コロッサル・ユースのルサチマのレビュー・感想・評価

コロッサル・ユース(2006年製作の映画)
5.0
映画の闘争。

カメラはそこにかつての暮らしが立ち現れるように映さなければならないが、コスタの極限にまで設計された照明と構図への拘りは空間そのものを変容させ、まるで今の時代に地続きのものとはおよそ思えない。
切り返しさえも決してなされない非常に困難を極める空間把握を観客は求められるのであり、その困難さ故に観客は次にヴェントゥーラをはじめとする黒人たちの歩く、立ち止まる、体を動かす姿に時間と空間を委ねることへと意識を向ける。それは当然カメラに映る人間と物質が変わることでしかカットは変えてはならない(変わる訳ない)という事実があるから。

コスタのカメラは簡単に被写体によることさえ拒む。ヴェントゥーラが歩み寄る若者たちとの会話がロングショットで映されるのは、彼らの語りが空虚にただ時間となっていく様を見せるためであり(しかもあくまで記憶の語りによって、時間までもが変容している)、繰り返される妻への手紙(=テキスト)はその音声を様々に変えて声に出されたとしても、一切捉えられる被写体へのカメラの距離が変わることはない。

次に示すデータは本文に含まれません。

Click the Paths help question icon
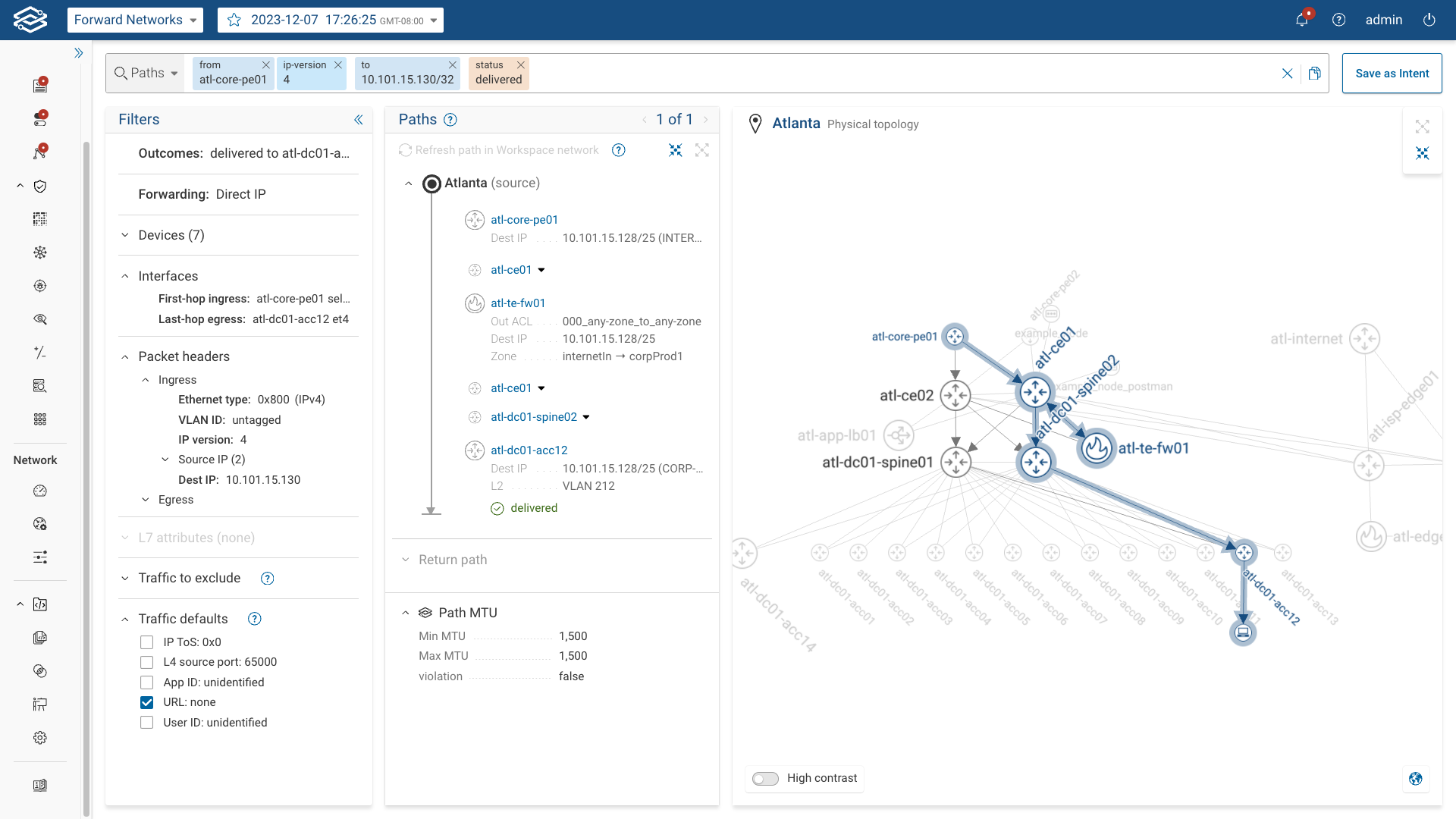The height and width of the screenshot is (819, 1456). [450, 120]
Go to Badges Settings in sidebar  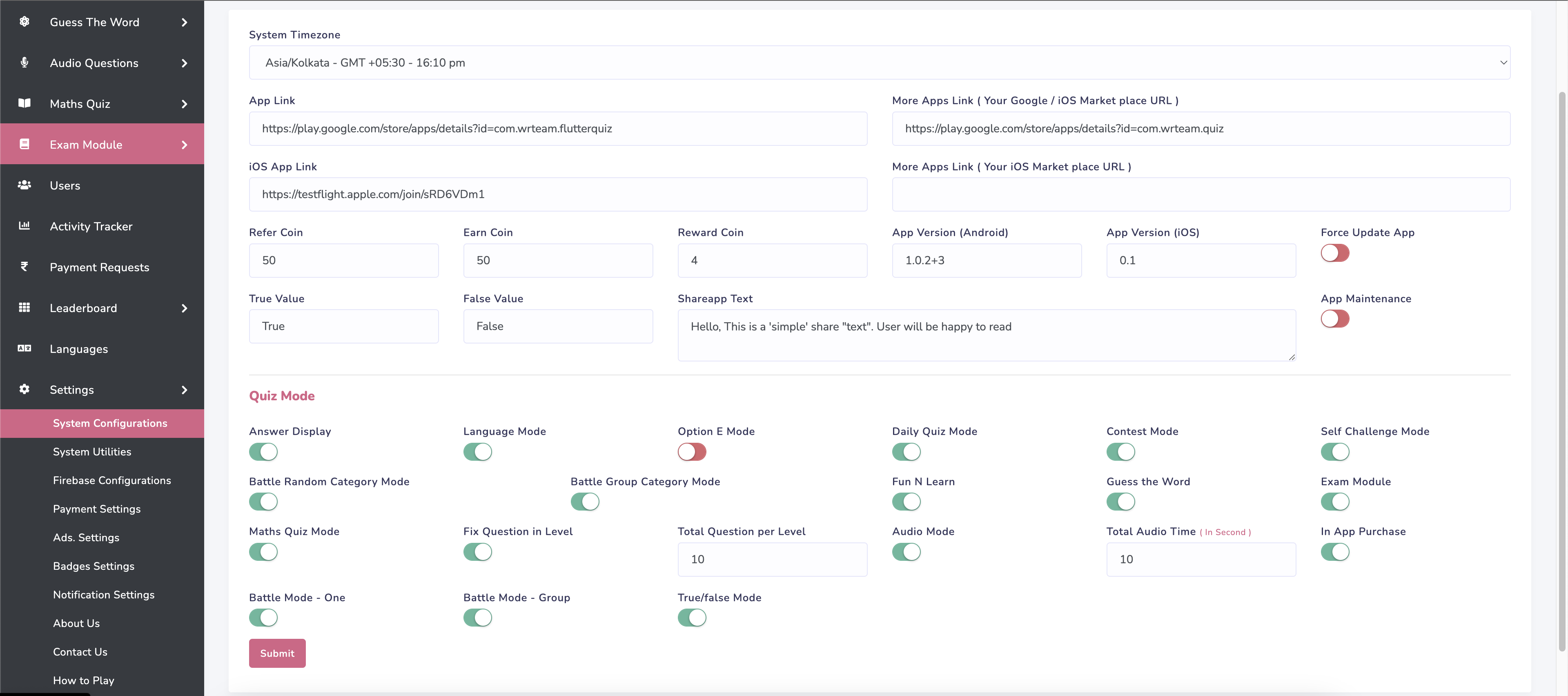(x=94, y=566)
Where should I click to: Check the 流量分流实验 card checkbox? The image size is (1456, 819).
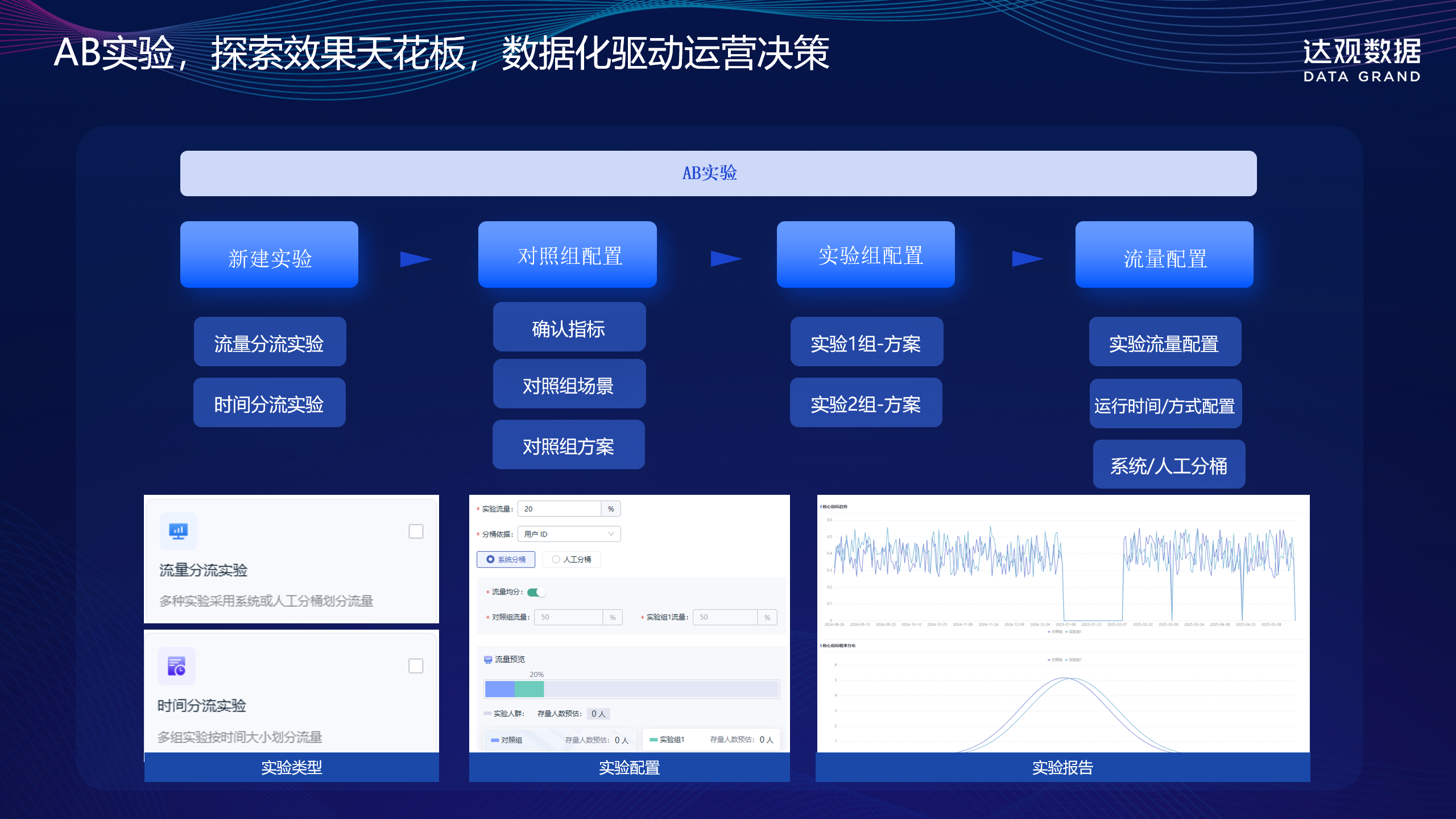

コスタが映すのは単なる無機質な文字のテキストを音声として発声したときのエモーションの質感を、単なる壁でしかない扉を、単なるシャンデリラを、単なるソファーに質感を与えることだ。
冒頭から投げられる家具の鈍い音に、剥き出しの外に放り出されたソファーに、ゴツゴツした質感を与えることの徹底。

物質がその質感を画面に入る不自然なライティングで、画面外からのマイクで新たに発見されること。それこそが、変容された空間の中で、一つ一つの物質が各々に新たな時間と空間を獲得し得る方法なのではないか。